Records from a data source
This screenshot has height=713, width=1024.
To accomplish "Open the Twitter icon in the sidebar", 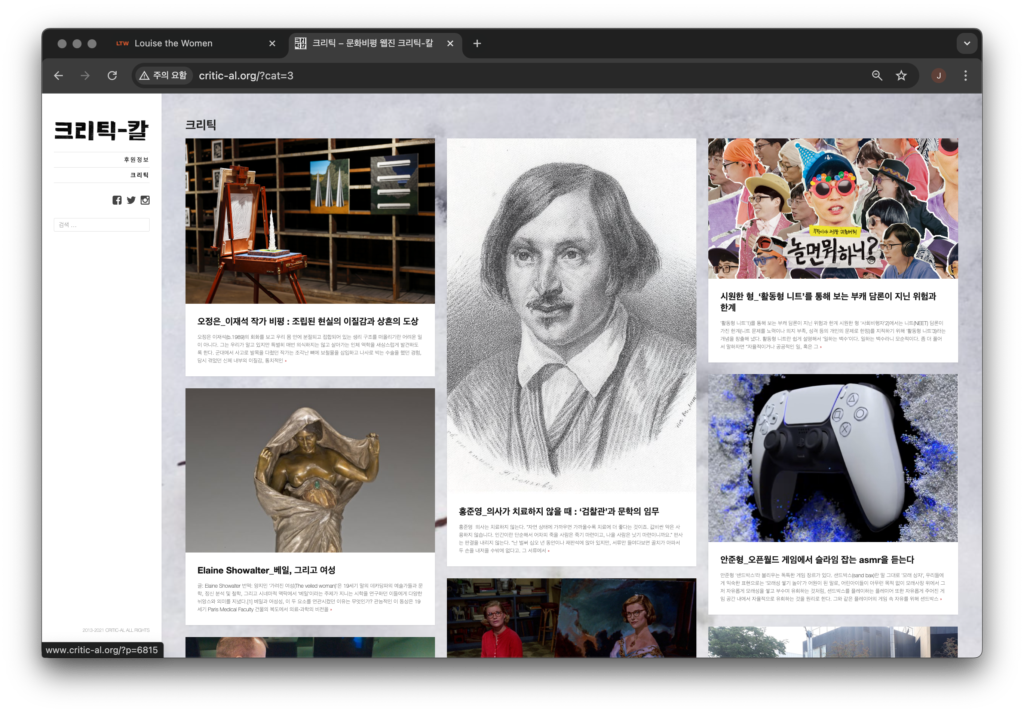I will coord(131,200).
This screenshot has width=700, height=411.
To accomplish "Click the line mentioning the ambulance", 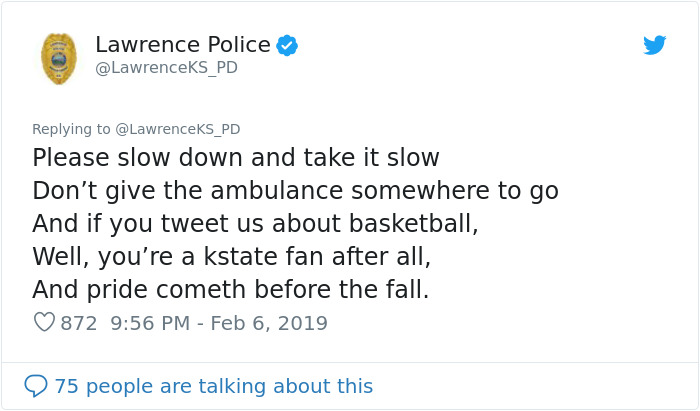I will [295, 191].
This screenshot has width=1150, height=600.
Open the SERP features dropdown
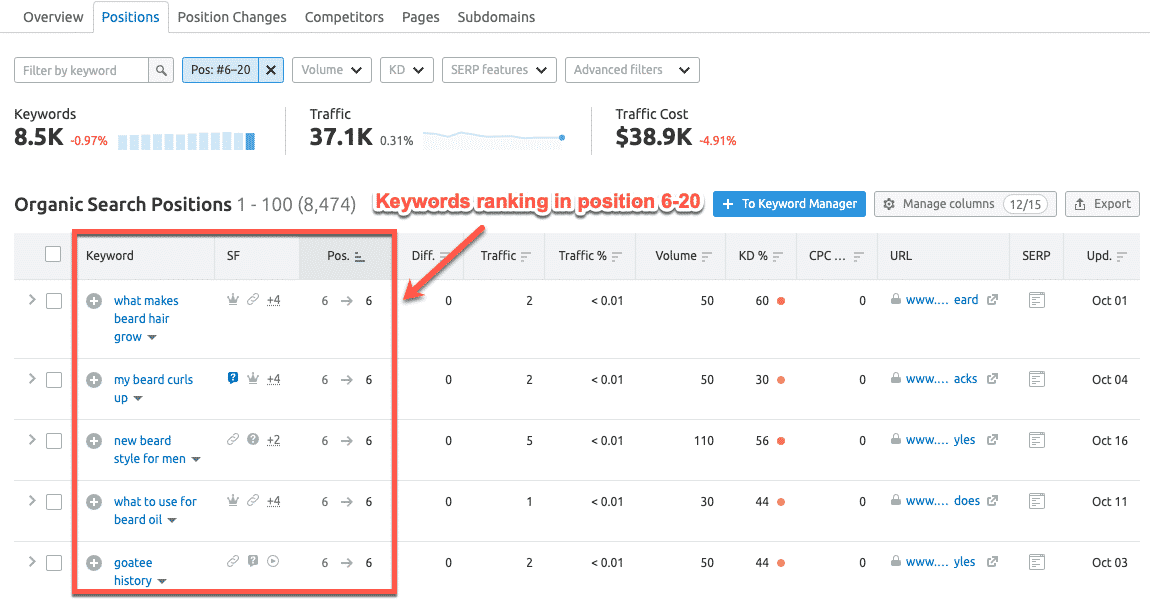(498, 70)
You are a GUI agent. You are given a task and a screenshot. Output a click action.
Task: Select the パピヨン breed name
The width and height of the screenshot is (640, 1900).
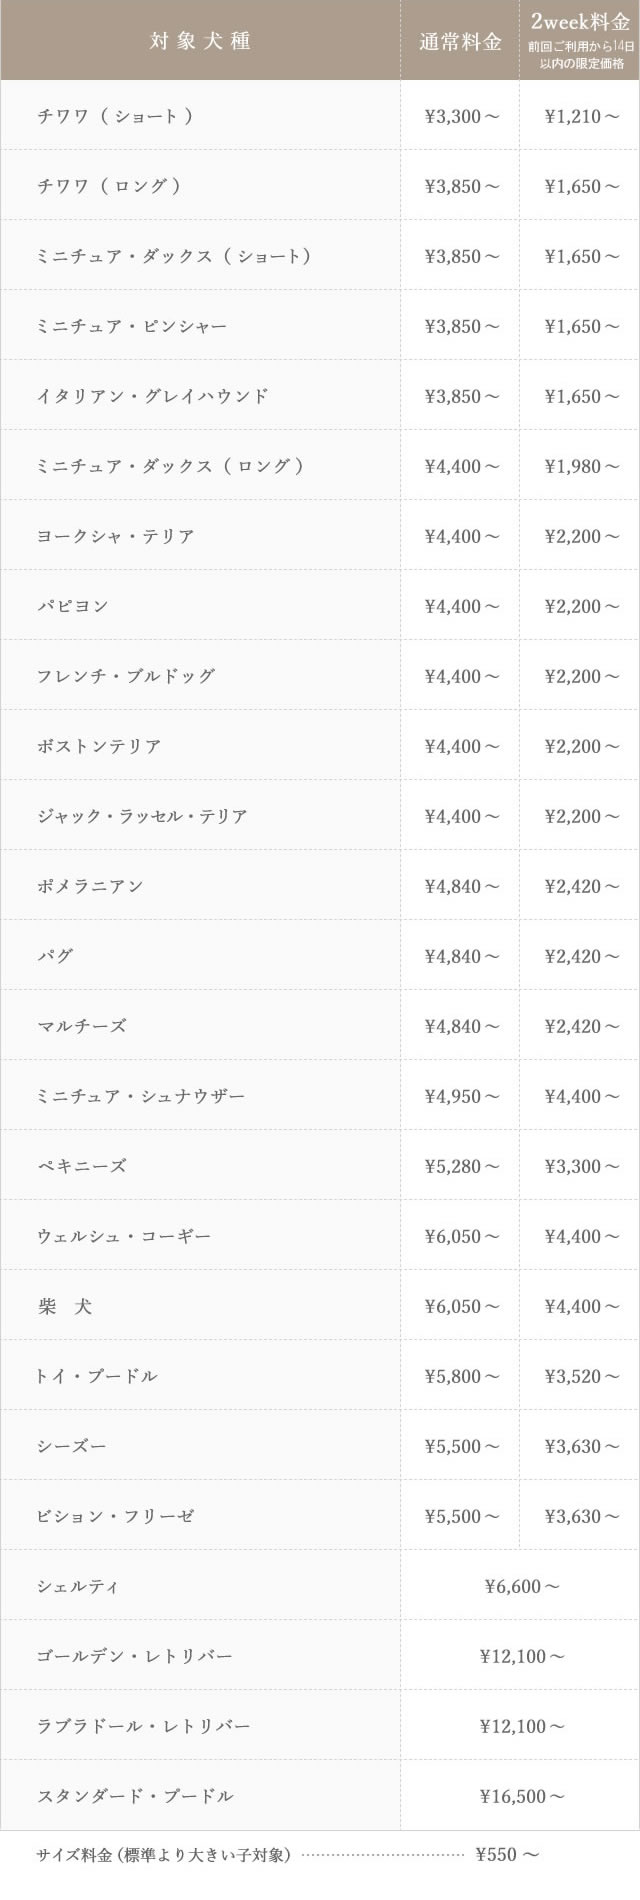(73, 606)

** Task item **
I need the lines from the one containing "This screenshot has width=1150, height=600." through the end of the records retyped exactly, with the pictures left out.

** Expected answer **
This screenshot has width=1150, height=600.
Open the SERP features dropdown
(498, 70)
You are a GUI agent. You are given a task and a screenshot. Output a click action.
Task: Select the パピヨン breed name
The width and height of the screenshot is (640, 1900).
(73, 606)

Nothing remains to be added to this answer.